Énoncé 1
D'après l'extrait sur l'exégèse du Coran, quel était le plus grand commun diviseur des situations de l'homme ?

Texte cité
____
Essai de mise à jour de l’articulation intercatégorielle

Dire que le Coran déborde une application à des temps ou des lieux particuliers, c’est prendre au sérieux un principe islamique incontesté, à savoir que son texte offre des enseignements valables pour tous les temps et pour tous les lieux. C’est, corollairement, s’affranchir des lisières médiocres que trop d’exégètes imposent à leurs explications et qui les fait souvent reculer devant la hardiesse de tel ou tel novateur : n’ont-ils pas été, à l’occasion, jusqu’à déclarer abrogé tel verset coupable d’échapper à leurs prises ou de contrarier leurs habitudes ? Renvoyons sur ce point au commentaire que Râzî donne du mot munfakkîna au début de xcviii, la Preuve. « Le verset le plus difficile, dit-il, qu’il y ait dans le Coran ». À regarder plus attentivement, le verset n’est obscur que si l’on s’attache à une conception fixiste de la vérité. Un fixisme qu’il ne faut pas confondre avec la fidélité. Les diverses jonctions catégorielles qu’on a signalées plus haut procèdent toutes, aux yeux des croyants, d’un axiome dont l’Islam s’est fait un dogme central : à savoir que Dieu s’est révélé dans le temps et selon les situations de l’homme. Or ces situations avaient pour plus grand commun diviseur le changement. Elles l’ont toujours. C’est ainsi que l’histoire des peuples anciens aura déployé un syllogisme du message, de l’ingratitude et de la catastrophe. La révélation s’offre en leçon ultime, propre à restaurer les attaches entre le mystère et l’humain dans la perspective de la fin du monde.
____
Liste de données:
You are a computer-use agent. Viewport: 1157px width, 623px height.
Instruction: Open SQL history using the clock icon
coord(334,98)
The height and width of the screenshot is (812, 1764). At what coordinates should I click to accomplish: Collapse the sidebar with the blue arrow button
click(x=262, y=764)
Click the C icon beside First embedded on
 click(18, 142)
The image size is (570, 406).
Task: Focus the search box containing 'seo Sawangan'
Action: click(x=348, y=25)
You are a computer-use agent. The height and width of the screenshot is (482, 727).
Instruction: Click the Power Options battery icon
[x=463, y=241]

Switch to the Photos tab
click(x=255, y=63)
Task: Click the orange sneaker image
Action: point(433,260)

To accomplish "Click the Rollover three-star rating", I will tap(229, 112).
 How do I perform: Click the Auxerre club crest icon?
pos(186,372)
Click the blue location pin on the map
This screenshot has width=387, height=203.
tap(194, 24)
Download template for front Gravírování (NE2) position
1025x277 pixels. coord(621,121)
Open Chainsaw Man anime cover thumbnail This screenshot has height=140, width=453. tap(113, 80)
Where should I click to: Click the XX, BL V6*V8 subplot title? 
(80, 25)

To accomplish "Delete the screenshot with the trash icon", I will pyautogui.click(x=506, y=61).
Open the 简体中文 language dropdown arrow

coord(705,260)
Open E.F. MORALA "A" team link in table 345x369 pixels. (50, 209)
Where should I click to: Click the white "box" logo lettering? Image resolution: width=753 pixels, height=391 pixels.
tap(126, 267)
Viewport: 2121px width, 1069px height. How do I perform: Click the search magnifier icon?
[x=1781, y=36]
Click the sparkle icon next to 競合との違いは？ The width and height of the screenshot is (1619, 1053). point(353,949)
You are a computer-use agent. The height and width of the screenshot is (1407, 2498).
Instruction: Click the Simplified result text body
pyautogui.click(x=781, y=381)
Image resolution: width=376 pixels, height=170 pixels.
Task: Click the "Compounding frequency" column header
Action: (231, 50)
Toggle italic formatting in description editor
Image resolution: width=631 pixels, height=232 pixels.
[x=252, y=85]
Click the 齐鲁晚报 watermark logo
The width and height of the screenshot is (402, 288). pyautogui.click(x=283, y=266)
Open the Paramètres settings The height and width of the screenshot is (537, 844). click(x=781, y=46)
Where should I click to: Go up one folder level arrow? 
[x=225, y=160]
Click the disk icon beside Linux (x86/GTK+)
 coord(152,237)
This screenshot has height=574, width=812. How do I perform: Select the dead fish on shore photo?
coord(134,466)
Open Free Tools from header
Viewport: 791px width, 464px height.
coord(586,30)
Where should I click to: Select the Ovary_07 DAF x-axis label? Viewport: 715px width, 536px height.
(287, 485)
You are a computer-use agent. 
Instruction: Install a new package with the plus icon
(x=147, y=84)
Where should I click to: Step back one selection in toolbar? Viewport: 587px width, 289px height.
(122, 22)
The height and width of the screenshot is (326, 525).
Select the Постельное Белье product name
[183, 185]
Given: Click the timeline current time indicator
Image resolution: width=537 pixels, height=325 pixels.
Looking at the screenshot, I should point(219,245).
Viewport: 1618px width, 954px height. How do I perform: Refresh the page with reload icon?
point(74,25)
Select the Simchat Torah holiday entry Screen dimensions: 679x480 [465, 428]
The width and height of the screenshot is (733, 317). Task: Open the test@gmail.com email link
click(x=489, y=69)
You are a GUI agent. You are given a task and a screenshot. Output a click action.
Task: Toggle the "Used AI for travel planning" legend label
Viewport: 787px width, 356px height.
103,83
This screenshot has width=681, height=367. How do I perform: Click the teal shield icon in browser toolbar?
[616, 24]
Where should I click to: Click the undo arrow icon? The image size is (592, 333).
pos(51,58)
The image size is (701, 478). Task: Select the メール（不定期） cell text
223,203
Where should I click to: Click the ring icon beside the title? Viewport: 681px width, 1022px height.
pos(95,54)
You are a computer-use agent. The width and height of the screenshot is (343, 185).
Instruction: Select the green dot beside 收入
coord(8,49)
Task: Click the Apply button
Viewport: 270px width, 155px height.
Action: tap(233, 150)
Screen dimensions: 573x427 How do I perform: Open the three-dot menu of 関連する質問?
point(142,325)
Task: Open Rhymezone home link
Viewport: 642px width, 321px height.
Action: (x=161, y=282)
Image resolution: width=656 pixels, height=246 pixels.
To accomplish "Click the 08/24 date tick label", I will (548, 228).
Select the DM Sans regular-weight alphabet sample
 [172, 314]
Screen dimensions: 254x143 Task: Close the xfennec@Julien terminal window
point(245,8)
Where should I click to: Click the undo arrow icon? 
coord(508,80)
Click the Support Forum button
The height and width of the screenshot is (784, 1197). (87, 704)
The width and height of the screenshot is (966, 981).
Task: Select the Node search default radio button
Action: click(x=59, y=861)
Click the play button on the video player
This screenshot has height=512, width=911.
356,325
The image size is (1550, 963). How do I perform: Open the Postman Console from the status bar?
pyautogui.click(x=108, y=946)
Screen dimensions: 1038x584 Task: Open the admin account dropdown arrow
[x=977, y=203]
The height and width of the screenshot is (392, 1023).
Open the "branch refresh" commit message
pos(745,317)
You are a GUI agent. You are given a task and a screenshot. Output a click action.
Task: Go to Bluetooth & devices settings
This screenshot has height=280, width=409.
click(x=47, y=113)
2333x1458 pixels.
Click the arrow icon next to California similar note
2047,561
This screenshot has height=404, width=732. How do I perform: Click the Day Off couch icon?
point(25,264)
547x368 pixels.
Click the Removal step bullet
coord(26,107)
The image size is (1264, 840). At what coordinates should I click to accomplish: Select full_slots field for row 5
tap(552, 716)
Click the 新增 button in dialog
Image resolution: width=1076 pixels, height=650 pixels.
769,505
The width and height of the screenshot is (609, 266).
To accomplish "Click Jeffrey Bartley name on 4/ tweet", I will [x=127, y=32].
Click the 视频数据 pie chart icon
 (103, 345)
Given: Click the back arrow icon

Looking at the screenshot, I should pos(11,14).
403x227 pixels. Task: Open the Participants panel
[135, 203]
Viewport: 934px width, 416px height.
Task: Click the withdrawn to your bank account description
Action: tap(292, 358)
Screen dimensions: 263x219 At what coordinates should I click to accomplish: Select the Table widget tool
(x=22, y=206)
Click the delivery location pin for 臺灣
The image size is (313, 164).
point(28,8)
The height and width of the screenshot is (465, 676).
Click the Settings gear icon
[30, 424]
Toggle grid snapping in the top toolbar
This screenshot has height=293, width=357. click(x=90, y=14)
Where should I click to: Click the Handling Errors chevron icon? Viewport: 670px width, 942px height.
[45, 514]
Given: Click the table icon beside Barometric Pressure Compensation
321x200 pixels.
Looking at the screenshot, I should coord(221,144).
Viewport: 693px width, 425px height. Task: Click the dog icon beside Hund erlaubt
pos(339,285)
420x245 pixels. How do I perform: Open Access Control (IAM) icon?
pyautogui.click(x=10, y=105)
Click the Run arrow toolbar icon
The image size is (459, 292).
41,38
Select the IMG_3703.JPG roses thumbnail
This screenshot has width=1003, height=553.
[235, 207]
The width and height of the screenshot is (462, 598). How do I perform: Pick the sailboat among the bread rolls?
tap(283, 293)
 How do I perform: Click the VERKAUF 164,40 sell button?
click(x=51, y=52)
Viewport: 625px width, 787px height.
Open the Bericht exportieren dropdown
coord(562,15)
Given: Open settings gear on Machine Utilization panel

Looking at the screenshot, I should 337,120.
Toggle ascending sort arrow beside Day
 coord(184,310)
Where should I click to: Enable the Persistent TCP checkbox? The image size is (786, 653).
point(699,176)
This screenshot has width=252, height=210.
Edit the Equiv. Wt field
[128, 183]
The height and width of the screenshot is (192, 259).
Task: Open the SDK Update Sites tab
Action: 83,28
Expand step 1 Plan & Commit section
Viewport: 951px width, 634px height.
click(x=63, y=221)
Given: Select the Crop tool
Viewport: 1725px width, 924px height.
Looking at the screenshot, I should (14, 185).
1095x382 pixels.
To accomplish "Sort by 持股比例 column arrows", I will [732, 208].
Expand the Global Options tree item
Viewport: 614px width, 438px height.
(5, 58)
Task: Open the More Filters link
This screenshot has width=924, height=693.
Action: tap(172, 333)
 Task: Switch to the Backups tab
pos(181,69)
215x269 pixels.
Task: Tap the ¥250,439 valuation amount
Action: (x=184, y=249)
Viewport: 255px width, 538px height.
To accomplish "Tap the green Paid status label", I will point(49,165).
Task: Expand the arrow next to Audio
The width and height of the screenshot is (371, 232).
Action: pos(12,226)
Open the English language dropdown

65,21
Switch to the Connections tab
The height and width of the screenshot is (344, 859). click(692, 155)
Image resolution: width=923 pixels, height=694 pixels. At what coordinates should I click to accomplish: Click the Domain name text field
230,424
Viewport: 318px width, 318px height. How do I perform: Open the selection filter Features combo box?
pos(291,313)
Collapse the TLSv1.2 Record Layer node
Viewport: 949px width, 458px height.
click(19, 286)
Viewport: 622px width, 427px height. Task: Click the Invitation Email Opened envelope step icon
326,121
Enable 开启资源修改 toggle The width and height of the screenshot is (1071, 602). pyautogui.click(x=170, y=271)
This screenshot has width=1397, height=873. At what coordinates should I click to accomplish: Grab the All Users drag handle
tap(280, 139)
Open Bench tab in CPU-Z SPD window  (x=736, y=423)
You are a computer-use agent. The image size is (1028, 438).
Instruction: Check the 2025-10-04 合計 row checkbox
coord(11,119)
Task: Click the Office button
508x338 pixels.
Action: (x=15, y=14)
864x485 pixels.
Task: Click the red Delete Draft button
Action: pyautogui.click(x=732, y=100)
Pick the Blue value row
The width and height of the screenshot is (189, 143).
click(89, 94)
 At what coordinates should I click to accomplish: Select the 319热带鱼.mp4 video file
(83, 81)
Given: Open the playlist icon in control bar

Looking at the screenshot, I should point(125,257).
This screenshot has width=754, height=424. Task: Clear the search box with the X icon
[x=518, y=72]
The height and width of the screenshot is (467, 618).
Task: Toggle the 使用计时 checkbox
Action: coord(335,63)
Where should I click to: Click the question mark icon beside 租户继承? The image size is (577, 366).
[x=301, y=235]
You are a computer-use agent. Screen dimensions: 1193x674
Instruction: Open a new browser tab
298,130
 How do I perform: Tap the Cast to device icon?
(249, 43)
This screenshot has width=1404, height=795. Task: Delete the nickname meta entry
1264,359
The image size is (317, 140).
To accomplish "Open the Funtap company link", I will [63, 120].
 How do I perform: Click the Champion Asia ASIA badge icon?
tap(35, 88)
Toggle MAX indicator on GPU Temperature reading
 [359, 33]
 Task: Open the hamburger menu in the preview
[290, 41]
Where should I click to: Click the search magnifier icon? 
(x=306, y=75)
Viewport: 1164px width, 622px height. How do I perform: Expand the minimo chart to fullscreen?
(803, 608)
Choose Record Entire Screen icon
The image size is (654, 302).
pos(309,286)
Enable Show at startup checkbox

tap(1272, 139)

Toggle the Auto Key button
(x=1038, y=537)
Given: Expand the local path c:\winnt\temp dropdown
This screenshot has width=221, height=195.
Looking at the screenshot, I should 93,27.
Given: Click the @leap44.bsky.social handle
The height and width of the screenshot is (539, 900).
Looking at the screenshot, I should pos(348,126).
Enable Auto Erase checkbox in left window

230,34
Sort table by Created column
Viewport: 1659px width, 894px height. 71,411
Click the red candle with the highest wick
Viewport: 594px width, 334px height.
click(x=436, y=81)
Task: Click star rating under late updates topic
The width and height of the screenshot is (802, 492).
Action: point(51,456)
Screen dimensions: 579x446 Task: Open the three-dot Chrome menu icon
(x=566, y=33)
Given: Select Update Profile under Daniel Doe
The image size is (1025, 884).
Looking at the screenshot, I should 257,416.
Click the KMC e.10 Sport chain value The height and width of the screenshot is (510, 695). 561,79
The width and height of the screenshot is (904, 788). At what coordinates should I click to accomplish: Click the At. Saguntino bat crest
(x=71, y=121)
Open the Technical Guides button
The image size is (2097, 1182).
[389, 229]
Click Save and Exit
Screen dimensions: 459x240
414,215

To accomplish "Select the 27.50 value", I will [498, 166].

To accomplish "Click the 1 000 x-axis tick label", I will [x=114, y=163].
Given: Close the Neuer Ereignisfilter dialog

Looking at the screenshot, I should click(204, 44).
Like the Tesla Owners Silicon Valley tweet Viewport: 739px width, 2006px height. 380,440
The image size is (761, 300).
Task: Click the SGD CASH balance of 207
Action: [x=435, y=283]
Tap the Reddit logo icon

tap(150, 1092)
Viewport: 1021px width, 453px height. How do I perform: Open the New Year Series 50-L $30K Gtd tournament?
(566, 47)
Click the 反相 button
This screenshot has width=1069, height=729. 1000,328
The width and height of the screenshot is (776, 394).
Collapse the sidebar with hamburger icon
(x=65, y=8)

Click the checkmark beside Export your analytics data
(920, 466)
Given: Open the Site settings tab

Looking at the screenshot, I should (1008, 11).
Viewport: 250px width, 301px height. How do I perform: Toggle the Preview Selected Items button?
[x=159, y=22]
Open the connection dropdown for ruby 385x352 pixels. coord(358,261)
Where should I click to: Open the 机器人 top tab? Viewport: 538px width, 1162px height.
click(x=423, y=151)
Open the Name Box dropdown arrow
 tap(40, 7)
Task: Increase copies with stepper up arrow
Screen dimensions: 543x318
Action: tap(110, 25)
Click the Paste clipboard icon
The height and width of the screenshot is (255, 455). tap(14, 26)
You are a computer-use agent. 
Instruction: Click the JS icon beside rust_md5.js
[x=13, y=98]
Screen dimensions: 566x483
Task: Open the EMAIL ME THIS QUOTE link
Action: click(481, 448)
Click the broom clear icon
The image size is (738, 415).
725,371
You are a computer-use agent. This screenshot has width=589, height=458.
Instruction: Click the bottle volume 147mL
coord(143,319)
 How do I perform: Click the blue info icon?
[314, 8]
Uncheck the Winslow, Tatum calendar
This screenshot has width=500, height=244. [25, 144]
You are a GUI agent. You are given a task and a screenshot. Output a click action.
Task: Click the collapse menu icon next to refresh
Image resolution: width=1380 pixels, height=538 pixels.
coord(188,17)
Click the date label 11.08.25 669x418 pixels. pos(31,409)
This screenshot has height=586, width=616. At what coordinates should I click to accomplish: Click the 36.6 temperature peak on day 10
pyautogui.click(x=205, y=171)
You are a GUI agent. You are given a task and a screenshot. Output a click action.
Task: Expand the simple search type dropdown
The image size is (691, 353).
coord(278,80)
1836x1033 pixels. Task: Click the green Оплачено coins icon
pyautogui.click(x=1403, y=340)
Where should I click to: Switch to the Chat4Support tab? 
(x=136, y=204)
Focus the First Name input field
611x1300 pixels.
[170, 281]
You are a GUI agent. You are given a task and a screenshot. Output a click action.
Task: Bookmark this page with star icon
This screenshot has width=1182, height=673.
____
Énoncé 2
Mettez sous forme de liste numérotée les lignes de la liste de données, de la première jusqu'à la ligne contenant « Open E.F. MORALA » incluse, sans les lignes vides.

Réponse attendue 1
Le changement.

Réponse attendue 2
1. You are a computer-use agent. Viewport: 1157px width, 623px height.
2. Instruction: Open SQL history using the clock icon
3. coord(334,98)
4. The height and width of the screenshot is (812, 1764). At what coordinates should I click to accomplish: Collapse the sidebar with the blue arrow button
5. click(x=262, y=764)
6. Click the C icon beside First embedded on
7.  click(18, 142)
8. The image size is (570, 406).
9. Task: Focus the search box containing 'seo Sawangan'
10. Action: click(x=348, y=25)
11. You are a computer-use agent. The height and width of the screenshot is (482, 727).
12. Instruction: Click the Power Options battery icon
13. [x=463, y=241]
14. Switch to the Photos tab
15. click(x=255, y=63)
16. Task: Click the orange sneaker image
17. Action: point(433,260)
18. To accomplish "Click the Rollover three-star rating", I will tap(229, 112).
19.  How do I perform: Click the Auxerre club crest icon?
20. pos(186,372)
21. Click the blue location pin on the map
22. This screenshot has width=387, height=203.
23. tap(194, 24)
24. Download template for front Gravírování (NE2) position
25. 1025x277 pixels. coord(621,121)
26. Open Chainsaw Man anime cover thumbnail This screenshot has height=140, width=453. tap(113, 80)
27. Where should I click to: Click the XX, BL V6*V8 subplot title? 
28. (80, 25)
29. To accomplish "Delete the screenshot with the trash icon", I will pyautogui.click(x=506, y=61).
30. Open the 简体中文 language dropdown arrow
31. coord(705,260)
32. Open E.F. MORALA "A" team link in table 345x369 pixels. (50, 209)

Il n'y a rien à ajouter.